Verilog HDL Set-Reset Latch

module simple_latch (
   input SetTerm,
   input ResetTerm,
   output reg LatchOut
   );
   always @ (SetTerm or ResetTerm) begin
      if (SetTerm)
         LatchOut = 1'b1;
      else if (ResetTerm)
         LatchOut = 1'b0;
   end
endmodule

VHDL Data Type Latch

LIBRARY IEEE;
USE IEEE.std_logic_1164.all;
ENTITY simple_latch IS
	PORT (
		enable, data    : IN STD_LOGIC;
		q               : OUT STD_LOGIC
	);
END simple_latch;
ARCHITECTURE rtl OF simple_latch IS
BEGIN
	latch : PROCESS (enable, data)
		BEGIN
		IF (enable = '1') THEN
			q <= data;
		END IF;
	END PROCESS latch;
END rtl;

Verilog Continuous Assignment Does Not Infer Latch

The following example shows a Verilog HDL continuous assignment that does not infer a latch in the Intel® Quartus® Prime software:

assign latch_out = (~en & latch_out) | (en & data);

The behavior of the assignment is similar to a latch, but it may not function correctly as a latch, and its timing is not analyzed as a latch. Intel® Quartus® Prime Standard Edition integrated synthesis also creates safe latches when possible for instantiations of an Altera latch IP core. Altera latch IPs allow you to define a latch with any combination of data, enable, set, and reset inputs. The same limitations apply for creating safe latches as for inferring latches from HDL code.

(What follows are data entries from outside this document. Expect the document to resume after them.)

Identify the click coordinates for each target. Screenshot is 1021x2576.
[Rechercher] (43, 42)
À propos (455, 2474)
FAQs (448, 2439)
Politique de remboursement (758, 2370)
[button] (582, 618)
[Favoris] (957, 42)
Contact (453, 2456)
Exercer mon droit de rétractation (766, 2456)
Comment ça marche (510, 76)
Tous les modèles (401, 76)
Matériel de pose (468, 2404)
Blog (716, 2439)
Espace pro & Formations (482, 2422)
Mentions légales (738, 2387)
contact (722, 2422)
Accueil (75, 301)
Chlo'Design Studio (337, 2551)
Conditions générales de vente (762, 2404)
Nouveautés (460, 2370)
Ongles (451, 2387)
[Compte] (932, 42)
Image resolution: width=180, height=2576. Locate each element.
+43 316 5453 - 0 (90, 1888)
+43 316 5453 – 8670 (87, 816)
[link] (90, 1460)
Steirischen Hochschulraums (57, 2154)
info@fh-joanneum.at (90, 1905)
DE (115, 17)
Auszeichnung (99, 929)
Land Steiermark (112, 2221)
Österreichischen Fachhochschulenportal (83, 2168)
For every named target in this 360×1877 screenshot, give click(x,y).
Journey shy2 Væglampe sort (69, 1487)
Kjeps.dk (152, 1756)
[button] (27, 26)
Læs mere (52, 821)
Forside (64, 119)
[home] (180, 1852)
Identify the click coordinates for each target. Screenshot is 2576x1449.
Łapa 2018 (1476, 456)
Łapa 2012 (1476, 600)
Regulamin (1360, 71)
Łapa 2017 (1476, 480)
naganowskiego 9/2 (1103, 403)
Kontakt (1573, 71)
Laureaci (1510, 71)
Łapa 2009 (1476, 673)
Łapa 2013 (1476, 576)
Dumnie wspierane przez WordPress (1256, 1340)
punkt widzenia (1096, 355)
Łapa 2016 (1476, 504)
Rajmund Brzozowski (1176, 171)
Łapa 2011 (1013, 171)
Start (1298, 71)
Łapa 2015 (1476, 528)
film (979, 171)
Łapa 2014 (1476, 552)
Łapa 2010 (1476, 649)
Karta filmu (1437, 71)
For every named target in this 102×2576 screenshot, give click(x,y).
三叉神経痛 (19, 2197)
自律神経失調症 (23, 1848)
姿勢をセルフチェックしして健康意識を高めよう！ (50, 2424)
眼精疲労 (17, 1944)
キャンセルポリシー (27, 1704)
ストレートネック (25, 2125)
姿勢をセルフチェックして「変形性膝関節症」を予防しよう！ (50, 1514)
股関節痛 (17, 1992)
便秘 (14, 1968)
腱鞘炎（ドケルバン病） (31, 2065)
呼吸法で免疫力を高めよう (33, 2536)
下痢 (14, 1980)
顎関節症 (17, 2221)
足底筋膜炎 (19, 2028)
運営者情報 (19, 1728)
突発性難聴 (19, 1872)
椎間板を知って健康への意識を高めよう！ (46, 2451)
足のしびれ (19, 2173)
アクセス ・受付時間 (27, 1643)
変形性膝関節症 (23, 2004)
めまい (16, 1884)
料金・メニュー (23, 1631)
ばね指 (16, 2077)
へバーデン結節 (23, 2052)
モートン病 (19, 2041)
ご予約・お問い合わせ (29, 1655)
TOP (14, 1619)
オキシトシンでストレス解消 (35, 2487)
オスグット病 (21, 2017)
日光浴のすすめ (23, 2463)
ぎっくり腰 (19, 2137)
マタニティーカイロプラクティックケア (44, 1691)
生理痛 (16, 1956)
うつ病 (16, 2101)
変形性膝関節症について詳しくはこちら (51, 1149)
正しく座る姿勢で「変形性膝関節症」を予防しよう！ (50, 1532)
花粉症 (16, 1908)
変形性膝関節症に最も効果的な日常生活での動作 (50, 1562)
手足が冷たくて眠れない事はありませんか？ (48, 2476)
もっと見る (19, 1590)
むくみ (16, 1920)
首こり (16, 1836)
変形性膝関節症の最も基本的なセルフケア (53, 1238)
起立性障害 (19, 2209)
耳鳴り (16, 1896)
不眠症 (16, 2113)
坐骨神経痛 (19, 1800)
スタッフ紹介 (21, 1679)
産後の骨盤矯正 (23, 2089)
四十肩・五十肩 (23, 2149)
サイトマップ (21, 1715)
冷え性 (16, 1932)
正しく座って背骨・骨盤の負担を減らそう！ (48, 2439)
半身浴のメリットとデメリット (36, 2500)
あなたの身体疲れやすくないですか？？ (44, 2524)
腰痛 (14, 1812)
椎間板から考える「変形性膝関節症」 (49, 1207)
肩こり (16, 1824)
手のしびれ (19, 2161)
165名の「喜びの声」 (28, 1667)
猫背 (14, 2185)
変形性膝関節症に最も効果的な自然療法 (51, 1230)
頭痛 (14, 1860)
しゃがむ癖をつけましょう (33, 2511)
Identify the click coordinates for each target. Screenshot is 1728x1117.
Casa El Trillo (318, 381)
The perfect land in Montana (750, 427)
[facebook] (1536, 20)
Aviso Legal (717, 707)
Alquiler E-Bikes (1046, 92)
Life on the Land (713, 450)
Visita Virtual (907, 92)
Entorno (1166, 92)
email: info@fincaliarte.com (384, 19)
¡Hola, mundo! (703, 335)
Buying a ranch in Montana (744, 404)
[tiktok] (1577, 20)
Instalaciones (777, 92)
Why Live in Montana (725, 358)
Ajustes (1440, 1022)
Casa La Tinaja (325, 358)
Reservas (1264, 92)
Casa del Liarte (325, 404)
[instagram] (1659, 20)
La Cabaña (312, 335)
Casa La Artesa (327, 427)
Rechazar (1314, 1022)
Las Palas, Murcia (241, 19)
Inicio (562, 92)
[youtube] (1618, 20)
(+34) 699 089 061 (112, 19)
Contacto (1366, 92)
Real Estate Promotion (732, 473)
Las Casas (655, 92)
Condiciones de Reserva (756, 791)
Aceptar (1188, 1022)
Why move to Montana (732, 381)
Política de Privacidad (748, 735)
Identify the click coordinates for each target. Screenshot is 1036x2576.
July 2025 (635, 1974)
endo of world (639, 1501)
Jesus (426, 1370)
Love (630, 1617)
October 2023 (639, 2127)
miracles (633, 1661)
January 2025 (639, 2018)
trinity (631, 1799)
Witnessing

Inferring the Altera latch IP core in another synthesis tool ensures that Intel® Quartus® Prime synthesis also recognizes the implementation as a latch. If a third-party synthesis tool implements a latch using the Altera latch IP core, Intel® Quartus® Prime Standard Edition integrated synthesis reports the latch in the User-Specified and Inferred Latches table, in the same manner as it lists latches you define in HDL source code. The coding style necessary to produce an Altera latch IP core implementation depends on the synthesis tool. Some third-party synthesis tools list the number of Altera latch IP cores that are inferred.

The Fitter uses global routing for control signals, including signals that synthesis identifies as latch enables. In some cases, the global insertion delay decreases timing performance. If necessary, you can turn off the Intel® Quartus® Prime Global Signal logic option to manually prevent the use of global signals. The Global & Other Fast Signals table in the Compilation Report reports Global latch enables.